Available data
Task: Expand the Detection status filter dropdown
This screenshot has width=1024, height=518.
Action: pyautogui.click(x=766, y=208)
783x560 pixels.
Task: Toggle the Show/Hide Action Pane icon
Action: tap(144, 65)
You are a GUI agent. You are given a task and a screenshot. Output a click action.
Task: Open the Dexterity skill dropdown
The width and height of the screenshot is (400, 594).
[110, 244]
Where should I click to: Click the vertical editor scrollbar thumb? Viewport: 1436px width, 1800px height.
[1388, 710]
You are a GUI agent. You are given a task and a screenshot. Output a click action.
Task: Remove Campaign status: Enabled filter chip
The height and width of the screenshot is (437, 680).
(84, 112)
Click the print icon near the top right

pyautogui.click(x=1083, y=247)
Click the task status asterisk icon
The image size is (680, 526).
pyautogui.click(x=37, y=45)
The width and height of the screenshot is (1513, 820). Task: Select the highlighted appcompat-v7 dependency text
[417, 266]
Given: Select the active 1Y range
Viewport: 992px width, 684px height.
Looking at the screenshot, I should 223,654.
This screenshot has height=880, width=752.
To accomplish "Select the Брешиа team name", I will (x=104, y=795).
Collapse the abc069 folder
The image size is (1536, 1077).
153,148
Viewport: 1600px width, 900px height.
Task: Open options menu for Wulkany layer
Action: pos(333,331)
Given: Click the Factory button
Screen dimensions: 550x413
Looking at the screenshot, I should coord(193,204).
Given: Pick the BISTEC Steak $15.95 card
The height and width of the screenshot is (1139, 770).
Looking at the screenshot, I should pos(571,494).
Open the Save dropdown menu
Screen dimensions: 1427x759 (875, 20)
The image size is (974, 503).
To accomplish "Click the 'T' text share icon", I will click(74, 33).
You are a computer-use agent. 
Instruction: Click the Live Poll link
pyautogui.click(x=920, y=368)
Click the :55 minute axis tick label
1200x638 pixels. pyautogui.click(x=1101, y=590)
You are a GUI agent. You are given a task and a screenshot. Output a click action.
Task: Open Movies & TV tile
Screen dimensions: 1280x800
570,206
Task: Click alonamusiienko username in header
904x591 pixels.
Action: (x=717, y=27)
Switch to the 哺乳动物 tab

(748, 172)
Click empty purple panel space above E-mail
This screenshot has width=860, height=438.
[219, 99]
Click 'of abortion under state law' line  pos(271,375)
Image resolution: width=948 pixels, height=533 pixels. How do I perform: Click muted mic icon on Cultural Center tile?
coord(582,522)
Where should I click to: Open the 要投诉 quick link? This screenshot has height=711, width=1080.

Your instructions
Restate the data above in full, keeping every word as it is.

Response to the exercise
Task: Expand the Detection status filter dropdown
This screenshot has width=1024, height=518.
Action: pyautogui.click(x=766, y=208)
783x560 pixels.
Task: Toggle the Show/Hide Action Pane icon
Action: tap(144, 65)
You are a GUI agent. You are given a task and a screenshot. Output a click action.
Task: Open the Dexterity skill dropdown
The width and height of the screenshot is (400, 594).
[110, 244]
Where should I click to: Click the vertical editor scrollbar thumb? Viewport: 1436px width, 1800px height.
[1388, 710]
You are a GUI agent. You are given a task and a screenshot. Output a click action.
Task: Remove Campaign status: Enabled filter chip
The height and width of the screenshot is (437, 680).
(84, 112)
Click the print icon near the top right

pyautogui.click(x=1083, y=247)
Click the task status asterisk icon
The image size is (680, 526).
pyautogui.click(x=37, y=45)
The width and height of the screenshot is (1513, 820). Task: Select the highlighted appcompat-v7 dependency text
[417, 266]
Given: Select the active 1Y range
Viewport: 992px width, 684px height.
Looking at the screenshot, I should 223,654.
This screenshot has height=880, width=752.
To accomplish "Select the Брешиа team name", I will (x=104, y=795).
Collapse the abc069 folder
The image size is (1536, 1077).
153,148
Viewport: 1600px width, 900px height.
Task: Open options menu for Wulkany layer
Action: pos(333,331)
Given: Click the Factory button
Screen dimensions: 550x413
Looking at the screenshot, I should coord(193,204).
Given: Pick the BISTEC Steak $15.95 card
The height and width of the screenshot is (1139, 770).
Looking at the screenshot, I should pos(571,494).
Open the Save dropdown menu
Screen dimensions: 1427x759 (875, 20)
The image size is (974, 503).
To accomplish "Click the 'T' text share icon", I will click(74, 33).
You are a computer-use agent. 
Instruction: Click the Live Poll link
pyautogui.click(x=920, y=368)
Click the :55 minute axis tick label
1200x638 pixels. pyautogui.click(x=1101, y=590)
You are a GUI agent. You are given a task and a screenshot. Output a click action.
Task: Open Movies & TV tile
Screen dimensions: 1280x800
570,206
Task: Click alonamusiienko username in header
904x591 pixels.
Action: (x=717, y=27)
Switch to the 哺乳动物 tab

(748, 172)
Click empty purple panel space above E-mail
This screenshot has width=860, height=438.
[219, 99]
Click 'of abortion under state law' line  pos(271,375)
Image resolution: width=948 pixels, height=533 pixels. How do I perform: Click muted mic icon on Cultural Center tile?
coord(582,522)
Where should I click to: Open the 要投诉 quick link? This screenshot has height=711, width=1080.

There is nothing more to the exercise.